7. All truth is God’s truth. If it works and your conscience is clear, the beliefs and practices you hold are between you and God. We recognize that certain expressions of genuine faith will limit who can fellowship with us, and take no offense at what God prospers outside His work in our lives. We have more than enough to occupy ourselves with what He has for us. Taking yourself too seriously is a moral failure.
Ultimate truth is moral in nature, not a matter of cerebral facts. Truth is an aspect of God’s Person and does not exist outside of Him. There is no objective body of truth somewhere out there that we can somehow reach by our reason. If there were no God, there could be no truth. There would be only human perception of a limited individual experience. We can at best simply agree to be self-deceived together and share our lies. Unless we are linked by heart and spirit to God’s Spirit, there can be no appeal to any outside source. Nothing we think we know makes any difference, because we cannot understand what is morally important. He is the Creator and His moral character pervades all Creation; reality itself is whatever God says it is. Reality is subject to God’s whims and no one has standing to question Him.
Human reason is deeply deceptive and self-deceived; it becomes a false god, an idol by which we disguise self-worship. Reason is incapable of objectivity, even as it asserts that it alone is objective. We always manage to rationalize our lustful desires and never seem to notice that our appeals to reason always serve to satisfy some fleshly obsession or desire, until we restore the heart to its rightful place on the throne of the will. The heart alone is capable of discerning the truth.

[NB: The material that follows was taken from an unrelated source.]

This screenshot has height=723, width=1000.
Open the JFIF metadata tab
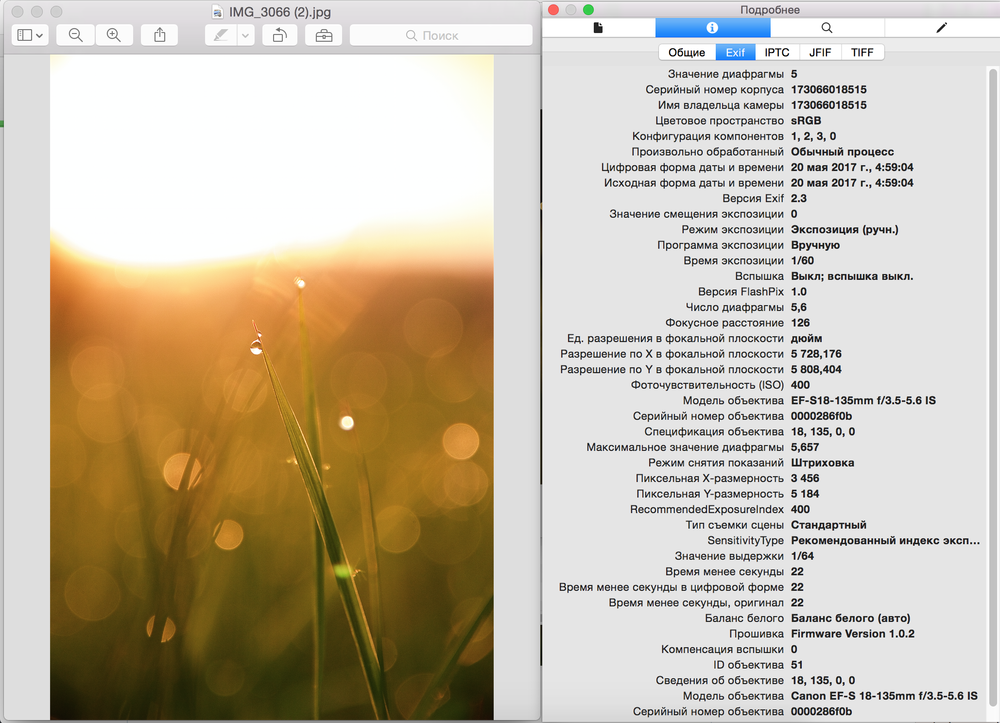point(819,52)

It is through the heart that we realize no two of us can possibly have the same experiences and perceptions, and no two of us can know God in exactly the same way. No two of us can possibly have the same religion, and no one of us is so wise and holy as to rightly decide what religion must be for others. Any unity among believers must of necessity be pragmatic, a matter of whether we can bear with each other’s weaknesses as we bear our own. Our communion and fellowship must be a living thing, not static, because life and reality itself is not static. And God is a real Person who changes His mind; the Bible flatly asserts as much. Our own perception of things must also grow and change. So our fellowship and worship together must build on the assumption that we must change and the only valid question is whether we can still work together without violating our own sense of calling. It’s never a question of who is right and who is wrong; God has never delegated that task to anyone but His Son. There is no place in God’s revelation for binary thinking and linear logic.
The essence of God’s Law on the earth is to glorify Him by living in His heavenly peace while residing in the presence of human tension.